GameStop CEO Ryan Cohen appeared on CNBC to explain how the company planned to fund its surprise $55.5 billion offer to buy eBay, with the interview quickly becoming awkward as Cohen struggled to answer basic questions about how the deal would be financed.
Co-anchor Andrew Ross Sorkin repeatedly asked Cohen how GameStop could afford such a massive bid, but Cohen’s answers only made things more confusing.
Sorkin started by asking Cohen to walk viewers through the numbers. Cohen said GameStop was offering half cash and half stock, but when Sorkin asked him to break down the figures, Cohen responded with a puzzling “Yeah. Which part exactly?” Sorkin patiently went through the math again, pointing to a gap of roughly $16 to $20 billion that Cohen had not accounted for.
Cohen’s answers drew laughter in the studio, and co-anchor Becky Quick stepped in. “That’s a pretty straightforward question. I don’t get it. Where’s the rest of the money coming from? Andrew laid it out for you clearly,” she said. Cohen still could not give a clear answer and kept pointing viewers to GameStop’s website for details, which many saw as an attempt to avoid answering the question directly on air.
GameStop’s financing gap remains unexplained as Cohen deflects tough questions on air
The interview went on for about 16 minutes without Cohen ever clearly explaining how GameStop would fund the acquisition. At one point, he simply said “We’ll see what happens.” Sorkin told Cohen, “We have an audience that I’m hoping is going to want to understand this and hear from you so that you can walk through this,” but Cohen’s responses continued to fall short.
This kind of tense back-and-forth between executives and the media is not new, as seen when a Burger King clapped back at McDonald’s CEO on social media after a similar moment in the spotlight. In a letter posted online on Sunday, Cohen said GameStop is proposing to buy all of eBay’s common stock at $125 per share, with 50% in cash and 50% in GameStop stock.

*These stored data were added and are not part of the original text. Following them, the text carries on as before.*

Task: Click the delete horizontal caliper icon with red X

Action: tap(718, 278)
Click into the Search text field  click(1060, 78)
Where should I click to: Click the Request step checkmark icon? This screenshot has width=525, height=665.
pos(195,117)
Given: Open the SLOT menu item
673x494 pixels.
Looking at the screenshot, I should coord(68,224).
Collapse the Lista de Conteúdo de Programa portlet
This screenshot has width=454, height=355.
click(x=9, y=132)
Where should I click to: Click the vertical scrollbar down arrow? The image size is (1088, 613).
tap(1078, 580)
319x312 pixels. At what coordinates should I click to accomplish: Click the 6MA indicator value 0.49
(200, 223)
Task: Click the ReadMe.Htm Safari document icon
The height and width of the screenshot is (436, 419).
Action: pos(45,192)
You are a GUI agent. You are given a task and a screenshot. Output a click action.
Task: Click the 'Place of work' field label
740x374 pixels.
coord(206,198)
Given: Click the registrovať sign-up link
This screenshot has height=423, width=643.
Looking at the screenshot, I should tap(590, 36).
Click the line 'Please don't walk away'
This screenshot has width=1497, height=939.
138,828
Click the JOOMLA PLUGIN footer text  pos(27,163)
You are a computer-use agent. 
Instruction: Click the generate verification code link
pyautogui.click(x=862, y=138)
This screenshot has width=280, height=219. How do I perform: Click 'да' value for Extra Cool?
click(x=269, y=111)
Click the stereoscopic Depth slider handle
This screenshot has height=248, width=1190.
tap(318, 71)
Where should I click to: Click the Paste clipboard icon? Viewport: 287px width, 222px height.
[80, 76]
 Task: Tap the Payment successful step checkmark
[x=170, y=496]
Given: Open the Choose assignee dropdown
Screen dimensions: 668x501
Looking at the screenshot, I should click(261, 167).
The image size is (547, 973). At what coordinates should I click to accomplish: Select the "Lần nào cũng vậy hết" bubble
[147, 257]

However, GameStop’s market cap sits at just under $11.9 billion, which has left many people wondering how the company could realistically finance a deal worth more than four times its own value.
When Sorkin pressed Cohen on his leadership and whether he could run a large consumer business, Cohen became defensive. “Didn’t you call for GameStop’s demise multiple times? Like, it should have been bankrupt by now,” he said, adding that GameStop had done “OK” despite those predictions. But the financing question remained unanswered, and deflecting with past wins did little to satisfy the anchors or the viewers watching at home.
Traders on prediction market platforms are also doubtful about the deal going through. On Kalshi, traders give GameStop only a 26% chance of completing the acquisition. On Polymarket, the odds are even lower, with traders giving the company just a 15% chance of pulling off the takeover.
High-profile Senate hearings have similarly put other CEOs on the spot recently, including when the Netflix CEO faced tough questions from Republican senators about the company’s content choices. The uncertainty around the deal has already moved both companies’ stock prices. GameStop shares fell nearly 8% on Monday, while eBay’s stock jumped more than 5.5%.
With no clear explanation from Cohen on how GameStop plans to cover the massive financing gap, investors and analysts are still waiting for answers, and the pressure on the company to provide clarity is only growing.